DESCRIPCIÓN DE LA TAREA
¿Concuerdan con el texto sobre la hospitalidad estas afirmaciones? Responde sí o no a cada una y cita literalmente las palabras del texto que lo deciden.
1. Según Doughty, quien parte el pan con los beduinos se convierte en su huésped.
2. Los árabes no atacan a su huésped ni siquiera después de que este se marcha.
3. Hubo que beberse una segunda botella de Marsala.

TEXTO PARA LEER
Me disculpé insistentemente, y al final convencí a la señora de que no había querido ofenderla con mi ofrecimiento. Hubo que beberse una tercera botella de Marsala y besarle la mano.
En su memorable libro “Travels through Arabia Deserta” (“Viajes por la Arabia desierta”), Doughty habla de la maravillosa hospitalidad de los beduínos y otras razas de árabes: quien parte el pan con ellos inmediatamente se convierte en su huésped. Además, defienden a quien se aloja en su casa (o campaña) con uñas y dientes, incluso si esto supone enfrentarse a sus propios hermanos. Y sin embargo, no sienten resquemor en disparar y matar a este huesped, una vez atraviesa el umbral para marcharse. Los españoles poseen un extraordinario sentido de la hospitalidad, comparten todo lo que tienen en sus casas, ¡pero hay que andarse con ojo para no coger más de la cuenta!

Registros de una colección de datos
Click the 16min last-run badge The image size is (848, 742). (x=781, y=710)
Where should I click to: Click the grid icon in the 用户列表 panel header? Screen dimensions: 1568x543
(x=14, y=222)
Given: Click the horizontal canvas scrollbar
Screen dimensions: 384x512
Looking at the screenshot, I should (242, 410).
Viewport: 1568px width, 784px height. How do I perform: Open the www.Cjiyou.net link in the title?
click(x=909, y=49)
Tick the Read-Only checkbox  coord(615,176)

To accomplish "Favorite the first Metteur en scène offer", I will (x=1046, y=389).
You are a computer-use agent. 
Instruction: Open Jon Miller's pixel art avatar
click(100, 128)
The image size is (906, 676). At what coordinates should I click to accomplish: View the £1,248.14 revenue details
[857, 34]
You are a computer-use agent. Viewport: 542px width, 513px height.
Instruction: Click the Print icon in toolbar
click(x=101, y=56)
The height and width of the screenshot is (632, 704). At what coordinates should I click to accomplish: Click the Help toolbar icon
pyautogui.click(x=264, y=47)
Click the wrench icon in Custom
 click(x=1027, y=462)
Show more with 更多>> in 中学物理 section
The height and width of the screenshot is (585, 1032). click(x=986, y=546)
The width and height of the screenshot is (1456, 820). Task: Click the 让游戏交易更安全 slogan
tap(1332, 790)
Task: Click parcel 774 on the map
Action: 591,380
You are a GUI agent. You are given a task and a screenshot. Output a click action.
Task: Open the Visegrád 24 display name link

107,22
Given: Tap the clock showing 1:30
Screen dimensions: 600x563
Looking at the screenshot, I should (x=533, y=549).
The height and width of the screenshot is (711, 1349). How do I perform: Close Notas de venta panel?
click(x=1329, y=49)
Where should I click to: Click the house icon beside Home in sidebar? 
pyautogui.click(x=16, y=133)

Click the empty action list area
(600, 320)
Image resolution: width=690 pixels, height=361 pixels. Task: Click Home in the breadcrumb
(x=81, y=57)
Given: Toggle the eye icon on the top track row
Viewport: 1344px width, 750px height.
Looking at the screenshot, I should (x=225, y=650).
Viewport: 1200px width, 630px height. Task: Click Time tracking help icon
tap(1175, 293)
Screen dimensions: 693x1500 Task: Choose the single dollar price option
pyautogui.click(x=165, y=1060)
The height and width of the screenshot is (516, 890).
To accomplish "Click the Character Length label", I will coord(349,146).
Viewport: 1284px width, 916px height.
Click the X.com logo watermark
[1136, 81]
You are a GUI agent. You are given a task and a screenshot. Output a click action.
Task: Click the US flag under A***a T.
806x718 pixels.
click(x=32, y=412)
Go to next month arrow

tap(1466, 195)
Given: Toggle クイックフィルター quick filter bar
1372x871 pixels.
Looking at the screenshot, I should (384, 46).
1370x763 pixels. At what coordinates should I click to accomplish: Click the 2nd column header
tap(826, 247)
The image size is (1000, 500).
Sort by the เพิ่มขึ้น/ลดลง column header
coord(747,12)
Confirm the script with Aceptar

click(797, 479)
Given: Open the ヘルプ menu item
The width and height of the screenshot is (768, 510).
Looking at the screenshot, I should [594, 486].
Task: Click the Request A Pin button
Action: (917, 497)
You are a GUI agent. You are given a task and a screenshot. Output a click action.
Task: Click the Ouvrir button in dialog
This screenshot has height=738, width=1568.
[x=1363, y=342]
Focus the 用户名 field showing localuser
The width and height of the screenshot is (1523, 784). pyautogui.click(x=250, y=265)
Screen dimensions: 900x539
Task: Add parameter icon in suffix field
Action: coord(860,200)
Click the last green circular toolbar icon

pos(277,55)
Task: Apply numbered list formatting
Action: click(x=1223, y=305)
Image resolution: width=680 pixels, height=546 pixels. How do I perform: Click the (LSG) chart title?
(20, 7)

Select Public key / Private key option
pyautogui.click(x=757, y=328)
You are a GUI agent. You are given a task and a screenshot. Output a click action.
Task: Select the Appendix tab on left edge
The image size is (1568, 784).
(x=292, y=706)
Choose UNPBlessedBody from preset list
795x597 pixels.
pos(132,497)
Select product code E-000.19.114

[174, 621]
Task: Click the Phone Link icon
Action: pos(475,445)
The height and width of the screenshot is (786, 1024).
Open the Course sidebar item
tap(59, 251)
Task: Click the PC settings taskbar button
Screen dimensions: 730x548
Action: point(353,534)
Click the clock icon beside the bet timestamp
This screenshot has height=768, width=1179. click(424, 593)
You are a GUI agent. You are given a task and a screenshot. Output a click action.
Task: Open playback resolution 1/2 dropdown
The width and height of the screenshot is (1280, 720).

RESPUESTA
1. Sí: «quien parte el pan con ellos inmediatamente se convierte en su huésped».
2. No: «no sienten resquemor en disparar y matar a este huesped, una vez atraviesa el umbral para marcharse».
3. No: «Hubo que beberse una tercera botella de Marsala».